**Target pointing data**
((
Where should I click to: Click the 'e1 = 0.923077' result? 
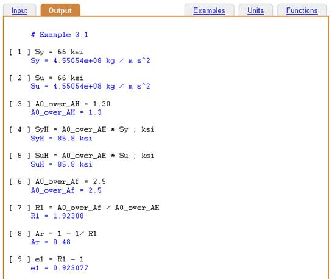coord(59,268)
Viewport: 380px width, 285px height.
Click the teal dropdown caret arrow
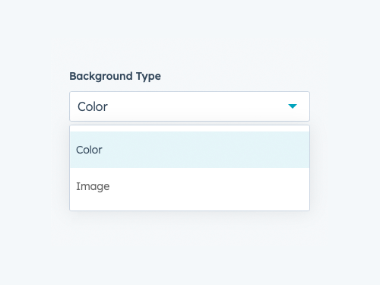pyautogui.click(x=293, y=106)
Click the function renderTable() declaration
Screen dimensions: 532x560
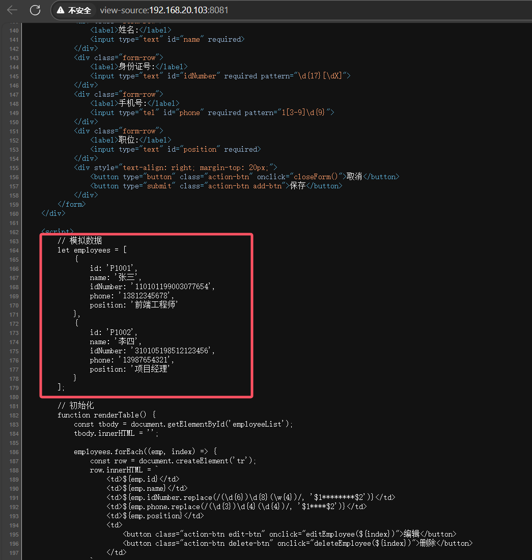tap(106, 415)
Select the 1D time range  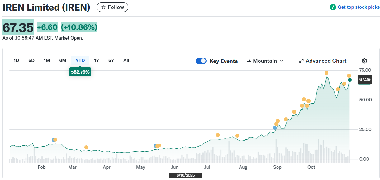16,61
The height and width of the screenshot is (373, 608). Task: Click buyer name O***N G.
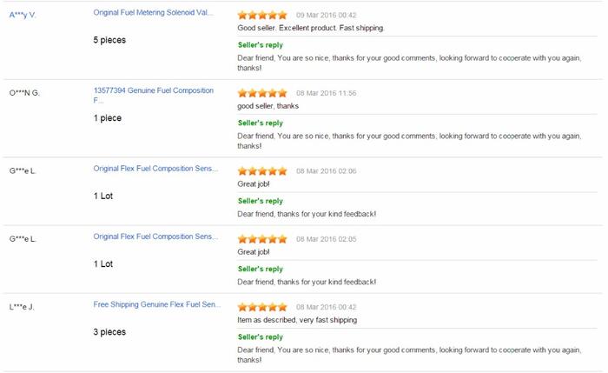click(24, 93)
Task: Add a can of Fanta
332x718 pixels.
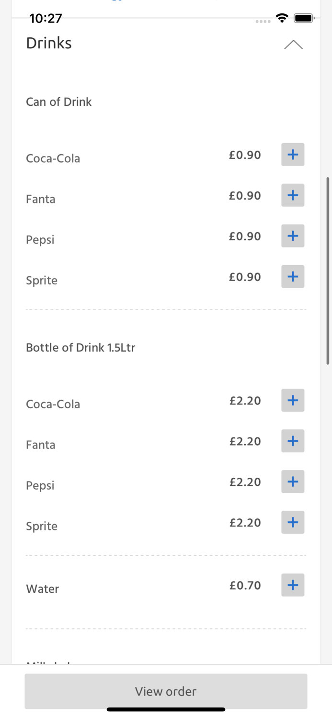Action: tap(293, 195)
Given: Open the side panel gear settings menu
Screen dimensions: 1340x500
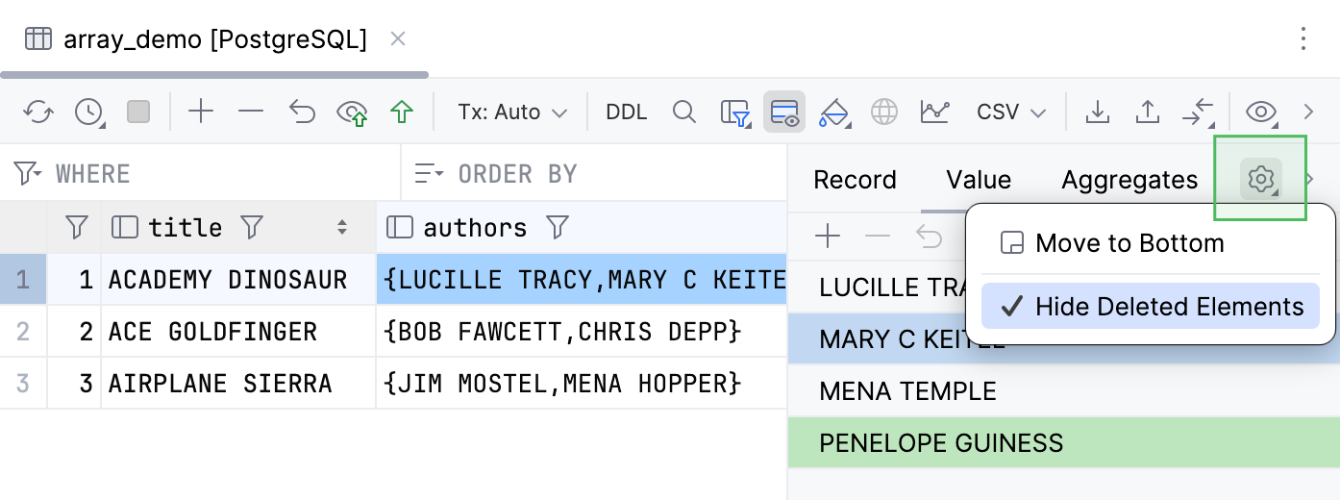Looking at the screenshot, I should 1260,179.
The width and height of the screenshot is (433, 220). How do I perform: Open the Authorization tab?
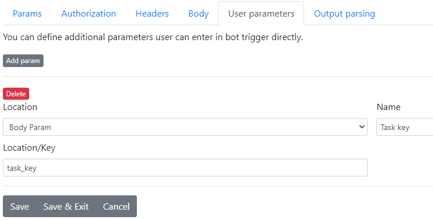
))
**Short problem**
Format the lines above as a Markdown table with the columns "Row" and "Text", starting at the line that contains "Given: Open the side panel gear settings menu" and ending at the last line, and skip any blank lines. Leave the pictures out of the table.

**Complete response**
| Row | Text |
|---|---|
| 1 | Given: Open the side panel gear settings menu |
| 2 | Screen dimensions: 1340x500 |
| 3 | Looking at the screenshot, I should 1260,179. |
| 4 | The width and height of the screenshot is (433, 220). How do I perform: Open the Authorization tab? |